We constantly evolve and have the possibility to change in every moment of our life – the person I was five years ago (or maybe even the person I was last week) is not the same person I am now. Every new experience we make in life will change us in some way or the other so I personally believe that we can learn from every new experience – good or bad.
Would I do this again?
Yes, I definitely would do it again. I have learnt the meditation technique and without attending such a course and being in such an environment I would have never managed to meditate in this way for 10 days. Obviously a 10-day course will not bring miracles to my life, no, it showed me how I have to work and now it is on me, and on anyone else who learnt the technique, if I practice it or not. It is advised to meditate one hour in the morning and one hour in the evening every day, it might seem much but honestly time flies while meditating and one also needs less sleep.
How was my experience?
Overall it was very good and I am really grateful I attended the course; obviously some moments were frustrating and difficult, as 10 days is quite some time. When I didn’t succeed in the meditation I got frustrated and thoughts like: “Now is not the right time to do this, I will come back after a few months or maybe a year”, were passing through my mind, but I knew that I had to push myself through – show determination – as this hard work is part of the journey, and getting frustrated is exactly what I should avoid.

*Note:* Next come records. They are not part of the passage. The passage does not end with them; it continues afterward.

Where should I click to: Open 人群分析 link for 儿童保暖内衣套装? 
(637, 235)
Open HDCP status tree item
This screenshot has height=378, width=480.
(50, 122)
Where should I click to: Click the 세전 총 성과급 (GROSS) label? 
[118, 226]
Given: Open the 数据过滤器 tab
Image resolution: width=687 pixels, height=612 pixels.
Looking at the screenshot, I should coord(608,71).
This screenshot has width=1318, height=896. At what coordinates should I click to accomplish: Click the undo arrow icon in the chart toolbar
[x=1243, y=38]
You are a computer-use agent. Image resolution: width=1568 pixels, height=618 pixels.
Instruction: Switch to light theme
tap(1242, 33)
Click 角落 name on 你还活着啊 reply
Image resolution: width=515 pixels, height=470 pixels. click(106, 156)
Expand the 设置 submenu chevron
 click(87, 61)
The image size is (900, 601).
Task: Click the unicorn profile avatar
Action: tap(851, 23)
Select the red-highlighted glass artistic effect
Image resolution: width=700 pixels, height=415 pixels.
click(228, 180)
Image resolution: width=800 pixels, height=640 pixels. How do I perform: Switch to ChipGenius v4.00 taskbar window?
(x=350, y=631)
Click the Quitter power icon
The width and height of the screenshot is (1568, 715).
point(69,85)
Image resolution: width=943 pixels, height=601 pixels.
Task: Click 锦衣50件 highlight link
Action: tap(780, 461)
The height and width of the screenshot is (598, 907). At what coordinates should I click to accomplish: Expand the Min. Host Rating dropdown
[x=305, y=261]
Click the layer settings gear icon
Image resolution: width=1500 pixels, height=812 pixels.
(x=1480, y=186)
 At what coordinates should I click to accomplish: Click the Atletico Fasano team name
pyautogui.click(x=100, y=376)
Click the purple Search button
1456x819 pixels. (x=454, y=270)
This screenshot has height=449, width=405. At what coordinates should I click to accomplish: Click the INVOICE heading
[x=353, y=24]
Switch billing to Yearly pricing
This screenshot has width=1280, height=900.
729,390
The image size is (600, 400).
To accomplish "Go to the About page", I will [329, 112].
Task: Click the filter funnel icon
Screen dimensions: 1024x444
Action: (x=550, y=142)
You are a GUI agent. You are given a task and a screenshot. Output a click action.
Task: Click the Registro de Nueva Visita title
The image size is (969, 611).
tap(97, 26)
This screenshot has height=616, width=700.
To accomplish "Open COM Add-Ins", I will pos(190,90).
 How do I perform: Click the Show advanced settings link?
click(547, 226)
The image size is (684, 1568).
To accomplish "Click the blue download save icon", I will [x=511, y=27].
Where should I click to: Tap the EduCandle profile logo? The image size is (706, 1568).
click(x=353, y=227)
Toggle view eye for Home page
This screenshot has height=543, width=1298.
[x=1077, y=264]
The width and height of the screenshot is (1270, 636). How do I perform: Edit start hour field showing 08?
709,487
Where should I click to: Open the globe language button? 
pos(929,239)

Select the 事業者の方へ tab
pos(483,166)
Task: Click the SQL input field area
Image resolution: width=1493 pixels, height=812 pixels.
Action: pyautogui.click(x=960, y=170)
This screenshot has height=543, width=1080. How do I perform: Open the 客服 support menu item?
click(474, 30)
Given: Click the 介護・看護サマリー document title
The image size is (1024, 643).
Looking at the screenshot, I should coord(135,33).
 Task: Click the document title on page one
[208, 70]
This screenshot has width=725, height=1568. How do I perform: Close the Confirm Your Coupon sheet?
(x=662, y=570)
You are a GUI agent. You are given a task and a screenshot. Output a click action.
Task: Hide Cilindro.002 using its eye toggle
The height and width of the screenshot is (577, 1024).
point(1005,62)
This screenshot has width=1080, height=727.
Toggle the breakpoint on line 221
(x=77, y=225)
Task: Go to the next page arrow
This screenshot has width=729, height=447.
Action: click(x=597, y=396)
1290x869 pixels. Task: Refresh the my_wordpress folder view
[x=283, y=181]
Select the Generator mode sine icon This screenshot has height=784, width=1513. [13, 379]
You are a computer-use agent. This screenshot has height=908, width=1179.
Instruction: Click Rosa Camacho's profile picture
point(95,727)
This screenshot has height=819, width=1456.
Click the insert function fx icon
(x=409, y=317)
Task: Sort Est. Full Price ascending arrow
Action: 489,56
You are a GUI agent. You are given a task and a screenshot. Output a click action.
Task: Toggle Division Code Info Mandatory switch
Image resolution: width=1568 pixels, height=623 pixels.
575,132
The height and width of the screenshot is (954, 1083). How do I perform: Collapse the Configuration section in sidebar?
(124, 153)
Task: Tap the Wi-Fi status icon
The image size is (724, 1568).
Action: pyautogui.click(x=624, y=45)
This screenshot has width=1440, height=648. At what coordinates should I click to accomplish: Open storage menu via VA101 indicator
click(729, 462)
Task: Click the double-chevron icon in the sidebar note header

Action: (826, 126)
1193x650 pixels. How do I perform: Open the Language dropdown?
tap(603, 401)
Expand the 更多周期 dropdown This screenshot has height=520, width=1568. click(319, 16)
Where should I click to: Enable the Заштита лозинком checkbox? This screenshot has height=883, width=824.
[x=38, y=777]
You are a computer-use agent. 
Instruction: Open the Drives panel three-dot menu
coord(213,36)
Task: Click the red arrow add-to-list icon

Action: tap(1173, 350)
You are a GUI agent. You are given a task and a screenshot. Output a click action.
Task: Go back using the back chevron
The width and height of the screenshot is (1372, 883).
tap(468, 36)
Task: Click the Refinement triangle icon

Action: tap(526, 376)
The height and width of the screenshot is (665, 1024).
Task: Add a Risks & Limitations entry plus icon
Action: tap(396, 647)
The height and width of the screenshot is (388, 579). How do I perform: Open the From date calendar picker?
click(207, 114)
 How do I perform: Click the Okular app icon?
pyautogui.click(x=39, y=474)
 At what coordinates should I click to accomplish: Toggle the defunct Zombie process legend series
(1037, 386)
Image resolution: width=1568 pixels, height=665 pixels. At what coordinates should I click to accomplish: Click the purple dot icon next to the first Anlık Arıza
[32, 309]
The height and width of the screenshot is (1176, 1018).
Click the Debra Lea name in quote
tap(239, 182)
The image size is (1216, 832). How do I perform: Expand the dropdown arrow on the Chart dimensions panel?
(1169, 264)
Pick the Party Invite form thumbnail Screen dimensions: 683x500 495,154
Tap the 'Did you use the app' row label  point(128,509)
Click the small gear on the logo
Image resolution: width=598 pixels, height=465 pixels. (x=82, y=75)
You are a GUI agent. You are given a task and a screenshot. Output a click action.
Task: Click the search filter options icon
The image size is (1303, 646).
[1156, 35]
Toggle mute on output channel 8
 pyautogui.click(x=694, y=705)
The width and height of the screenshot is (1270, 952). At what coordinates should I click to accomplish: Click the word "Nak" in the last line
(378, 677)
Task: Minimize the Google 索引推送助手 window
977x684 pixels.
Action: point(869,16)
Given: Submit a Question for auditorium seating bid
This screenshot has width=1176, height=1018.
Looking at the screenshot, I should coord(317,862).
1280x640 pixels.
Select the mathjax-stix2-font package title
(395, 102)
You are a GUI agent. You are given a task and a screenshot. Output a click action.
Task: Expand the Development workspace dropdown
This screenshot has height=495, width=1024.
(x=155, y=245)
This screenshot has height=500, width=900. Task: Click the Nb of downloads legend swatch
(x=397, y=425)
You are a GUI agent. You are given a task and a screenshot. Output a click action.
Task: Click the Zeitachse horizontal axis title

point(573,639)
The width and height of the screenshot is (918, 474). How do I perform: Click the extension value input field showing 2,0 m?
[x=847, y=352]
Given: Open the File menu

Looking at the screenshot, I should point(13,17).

The thing what I was the most scared of was the non-speaking part but I must honestly say – I was surprised as well:
After some time I really enjoyed not speaking to anyone, it felt kind of like a relief, like a liberation.
I am sure that by practicing this technique I can achieve wonderful results, as for example being more calm, patiently, making better use of my time and concentrating better.
By practicing Vipassana and by getting the positive changes it has to offer, the environment around oneself will feel the effects as well – one will start to express harmony all around. It is just like the same when someone is laughing – other people around will also start to feel the good vibes – they feel happy.
My advice to you is, that if you want to do something good for yourself, to do something different and completely switch off for some time – just enjoying nature and spending time with yourself, not having worries about anything – then you should definitely try this out. It will have one or the other positive effect on you – for sure and even if you don’t like it:
The worst that can happen is, that you spend 10 days without being a slave of your mobile phone – and how bad is that really after all?